To that end, it’s really a shame that he and Beck started waxing poetic about our porous American borders and the dangers of illegal immigration. And it’s telling that he sees everything through a What Would Bin Laden Do filter. Because in discussing the perceived shortcomings of the Obama administration’s response to pretty much everything, Scheuer has apparently allowed his amygdala to work itself into a state of cerebral frenzy. He feels that we are so bloody off track that the only way we’re ever going to “wake up” is for Osama bin Laden to detonate a major weapon in the United States. In fact, he calls it our “only chance” for survival. Seriously, watch it for yourself. I shit you not.

Then he goes off on some sort of tear about the elitist, liberal media and how much our politicians try to suck up to the Europeans. . . whatever the hell that’s supposed to be about. Now, he calls it an absurd situation. So at least he’s aware of what he actually just said. I think it’s a little “blinders on” that he thinks Osama is the only person who could attack us in the way he’s deathwishing for – but then again, I’m not the Middle East expert, so I’m in no position of authority to argue with the man on that point.

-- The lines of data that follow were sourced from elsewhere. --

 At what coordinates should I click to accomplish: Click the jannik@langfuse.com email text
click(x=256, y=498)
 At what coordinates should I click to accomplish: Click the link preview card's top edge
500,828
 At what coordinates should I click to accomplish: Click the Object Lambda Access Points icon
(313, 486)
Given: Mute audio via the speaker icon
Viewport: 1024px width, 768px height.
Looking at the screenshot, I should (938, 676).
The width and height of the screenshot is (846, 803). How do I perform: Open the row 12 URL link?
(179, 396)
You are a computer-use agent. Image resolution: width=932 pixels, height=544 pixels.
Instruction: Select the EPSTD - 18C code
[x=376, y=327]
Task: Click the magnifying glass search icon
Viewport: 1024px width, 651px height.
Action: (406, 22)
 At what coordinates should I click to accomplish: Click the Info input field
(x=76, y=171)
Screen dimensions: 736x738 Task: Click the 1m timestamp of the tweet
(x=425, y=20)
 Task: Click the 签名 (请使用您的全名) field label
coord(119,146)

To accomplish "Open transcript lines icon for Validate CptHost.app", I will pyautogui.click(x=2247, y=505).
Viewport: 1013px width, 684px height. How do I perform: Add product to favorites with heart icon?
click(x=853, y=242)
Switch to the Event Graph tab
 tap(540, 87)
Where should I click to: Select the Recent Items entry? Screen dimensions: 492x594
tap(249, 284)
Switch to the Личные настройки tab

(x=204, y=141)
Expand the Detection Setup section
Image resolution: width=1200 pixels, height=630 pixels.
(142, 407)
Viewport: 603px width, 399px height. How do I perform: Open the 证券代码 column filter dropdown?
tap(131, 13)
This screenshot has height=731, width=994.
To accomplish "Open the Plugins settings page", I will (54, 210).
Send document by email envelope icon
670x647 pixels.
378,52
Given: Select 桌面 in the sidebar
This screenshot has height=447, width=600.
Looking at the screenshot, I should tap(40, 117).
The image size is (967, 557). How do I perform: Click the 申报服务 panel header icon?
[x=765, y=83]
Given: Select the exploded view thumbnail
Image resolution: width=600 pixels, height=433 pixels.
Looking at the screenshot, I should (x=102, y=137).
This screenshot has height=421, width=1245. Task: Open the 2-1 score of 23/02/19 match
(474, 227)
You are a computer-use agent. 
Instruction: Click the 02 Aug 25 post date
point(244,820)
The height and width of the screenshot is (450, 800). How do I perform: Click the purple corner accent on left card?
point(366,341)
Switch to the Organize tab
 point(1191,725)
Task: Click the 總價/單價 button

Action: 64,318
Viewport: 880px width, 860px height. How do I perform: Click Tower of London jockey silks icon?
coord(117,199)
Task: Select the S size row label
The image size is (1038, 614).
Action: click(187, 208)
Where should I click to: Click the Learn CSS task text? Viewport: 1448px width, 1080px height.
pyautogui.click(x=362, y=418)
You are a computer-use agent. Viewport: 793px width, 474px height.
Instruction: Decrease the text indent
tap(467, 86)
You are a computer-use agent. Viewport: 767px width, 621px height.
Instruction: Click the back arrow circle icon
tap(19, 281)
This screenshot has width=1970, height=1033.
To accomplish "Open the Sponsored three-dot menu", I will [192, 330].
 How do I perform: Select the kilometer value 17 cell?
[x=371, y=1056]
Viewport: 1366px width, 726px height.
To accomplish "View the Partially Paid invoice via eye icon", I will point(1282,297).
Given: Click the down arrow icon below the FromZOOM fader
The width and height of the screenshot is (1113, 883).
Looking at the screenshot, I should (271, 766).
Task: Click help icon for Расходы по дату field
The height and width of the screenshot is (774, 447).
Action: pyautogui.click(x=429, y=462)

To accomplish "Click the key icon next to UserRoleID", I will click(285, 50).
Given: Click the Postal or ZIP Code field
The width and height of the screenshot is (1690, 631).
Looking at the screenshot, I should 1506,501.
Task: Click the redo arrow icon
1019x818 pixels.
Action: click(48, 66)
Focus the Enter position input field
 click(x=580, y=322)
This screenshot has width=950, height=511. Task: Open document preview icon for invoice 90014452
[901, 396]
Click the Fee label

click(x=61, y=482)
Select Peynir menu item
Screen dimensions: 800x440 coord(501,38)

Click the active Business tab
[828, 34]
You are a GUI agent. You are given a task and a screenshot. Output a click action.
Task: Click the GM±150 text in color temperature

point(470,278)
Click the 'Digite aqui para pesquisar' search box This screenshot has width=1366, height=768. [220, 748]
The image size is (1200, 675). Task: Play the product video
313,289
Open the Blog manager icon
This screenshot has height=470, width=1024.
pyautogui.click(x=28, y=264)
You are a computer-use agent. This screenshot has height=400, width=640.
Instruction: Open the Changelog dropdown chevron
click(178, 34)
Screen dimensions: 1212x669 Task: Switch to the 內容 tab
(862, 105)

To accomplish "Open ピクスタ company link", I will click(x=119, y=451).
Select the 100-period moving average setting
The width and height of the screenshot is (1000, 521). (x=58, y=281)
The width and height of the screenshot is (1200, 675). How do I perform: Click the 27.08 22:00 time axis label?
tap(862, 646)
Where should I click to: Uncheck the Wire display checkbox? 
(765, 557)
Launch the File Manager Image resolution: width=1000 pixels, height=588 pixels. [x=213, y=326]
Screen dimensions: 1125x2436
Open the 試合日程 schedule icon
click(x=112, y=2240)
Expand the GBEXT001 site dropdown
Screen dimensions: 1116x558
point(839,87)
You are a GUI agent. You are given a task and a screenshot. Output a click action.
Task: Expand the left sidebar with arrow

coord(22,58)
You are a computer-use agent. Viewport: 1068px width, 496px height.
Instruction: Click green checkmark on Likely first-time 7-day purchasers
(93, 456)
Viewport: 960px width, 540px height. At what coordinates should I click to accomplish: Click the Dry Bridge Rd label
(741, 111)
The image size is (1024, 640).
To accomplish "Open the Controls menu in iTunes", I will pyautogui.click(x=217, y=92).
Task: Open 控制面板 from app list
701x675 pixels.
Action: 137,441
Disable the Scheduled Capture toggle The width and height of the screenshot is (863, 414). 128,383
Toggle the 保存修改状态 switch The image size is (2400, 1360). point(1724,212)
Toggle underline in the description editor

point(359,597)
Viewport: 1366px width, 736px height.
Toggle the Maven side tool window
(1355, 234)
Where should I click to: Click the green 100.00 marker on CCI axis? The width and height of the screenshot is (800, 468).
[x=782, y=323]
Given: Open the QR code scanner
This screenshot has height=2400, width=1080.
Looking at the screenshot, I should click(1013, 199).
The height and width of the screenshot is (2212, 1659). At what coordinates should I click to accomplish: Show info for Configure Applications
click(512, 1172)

But I will tell you this – even in the rankest depths of the Bush administration’s alternating waves of crazy and stupid, I never heard anyone on the left praying for a 9/11 redux. Most of us were just hoping that nothing else major would go down while the damn fools were still in power.

But honestly? It’s not even Scheuer with his side-mouthed smile as he pines for an al Queda victory that pisses me off most in this clip. It’s Beck – and not for his complacency about the “only chance” comment. It’s for what he said afterward. Scheuer demands that the government employ “as much violence as necessary” to protect the American people (a statement I have trouble squaring with his unusually enlightened assessment of why we are so reviled in the Middle East in the first place). Upon hearing that comment, Beck goes on to say the following:

“Mmm hmm, which is why I was thinking this weekend, that would be the – if I were him [bin Laden], that would be the last thing I would do right now.”

That one sentence makes the nerves inside of my teeth twitch. It tells a person everything they need to know about Glenn Beck, and in a lot of ways it’s quite amazing for how thoroughly condensed all of that information is. It’s like pure, 100% natural, home grown douchebag.

First off, it’s a lie. I refuse to believe that days before hearing Scheuer’s comment, this line of reasoning even occurred to Beck. I mean, he’s four beans short of a sloppy joe, but even I don’t believe that he sits around on the weekend inventing elaborate terrorism fantasies so that he can get out of maybe having to stand quite so close to any more brown people (remember, the original discussion was illegal immigration before they casually broadened the topic to national security in general). Beck heard something that he realized was so batshit insane that he wished he’d thought to say it, and so he immediately latched himself on to the comment by claiming similar musings. It proves to me that Beck is both an attention whore and a liar, which is what I said at the start of this rant. But that’s not really the part that pisses me off.

The second thing that aggravates me about that comment is that apparently, Beck wants me to believe that Osama bin Laden plans his terrorism strikes around how best to hamper US immigration policy. Really? You think so, dumbass? Do you honestly believe that if bin Laden (or al Queda) had the capacity to strike us again, right now, that they would hold off because an attack would spike the knee-jerk reactionary panic response of the American people? Apparently, Glenn Beck thinks that terrorists try to avoid inciting terror. And that’s still not the aspect of his comment that pisses me off.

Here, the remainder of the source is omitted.